• **WHAT TO PRODUCE**
Continue the article on Steve Reich's Pulitzer-winning 'Double Sextet' from its last sentence.

Steve Reich’s Pulitzer-Winning ‘Double Sextet’

“Ehmor m’aht, v’ahsay harbay — Say little and do much,” the fourth movement from composer Steve Reich’s “You Are (Variations)” 2004 ensemble piece is a pithy explanation of the style that first brought him attention, Grammy Awards in 1990 and 1999, and, this week, the 2009 Pulitzer prize for music.

His innovative use of dialogue snippets, stripped to potency, re-recorded, and looped around each other, made Reich a pioneer of minimalist music in the 1960s. Over the decades his continuous engagement with different musical forms of expression — from African drumming in Ghana, to traditional scriptural cantillation in Jerusalem, inspired The New York Times to name him “…among the great composers of the century.”
The Pulitzer-winning “Double Sextet,” commissioned by the Grammy-award winning sextet, eighth blackbird, (named for a Wallace Stevens poem, and intentionally lower case), was called “a major work” by the Pulitzer committee, who awarded it the $10,000 prize. The composition — for 12 instruments, two each of violin, cello, piano, vibraphone, clarinet, flute (or six, plus a pre-recorded tape for a sextet to play against their own recording) — debuted March 26th of last year, in Virginia.

• **RAW DATA**

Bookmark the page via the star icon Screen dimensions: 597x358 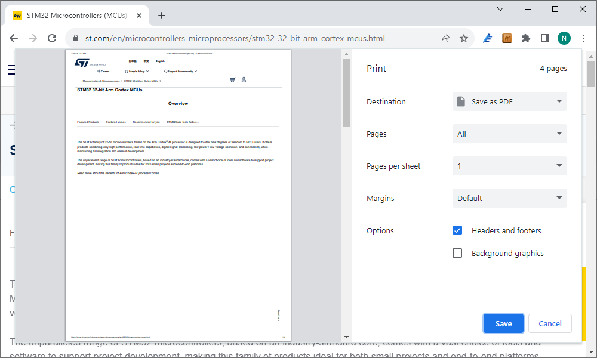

• **RESULT**
“[It] displays an ability to channel an initial burst of energy into a large-scale musical event, built with masterful control and consistently intriguing to the ear,” announced the committee of five, chaired by John Schaefer of WNYC Radio, and which included past Pulitzer-winner Justin Davidson of New York Magazine.
In the 1980s Reich’s work began engaging more directly with his Jewish heritage. The framework from biblical cantillation crept in, melodies hung together from pre-existing patterns like a musical string of beads. His 1981 “Tehillim” (Hebrew for “psalms”) dealt explicitly with Hebrew texts: “There is no speech, nor are there words; their voice is not heard; yet their voice goes out through all the earth, and their words to the end of the world. In them he has set a tent for the sun” (Psalms 19:2-5).
“Different Trains,” in 1988 went further in technique and in intensity; it uses speech recordings to generate musical material for the instruments, and compares Reich’s childhood memories of train journeys between New York and California with trains that were, at the same time, transporting European children to Nazi death camps.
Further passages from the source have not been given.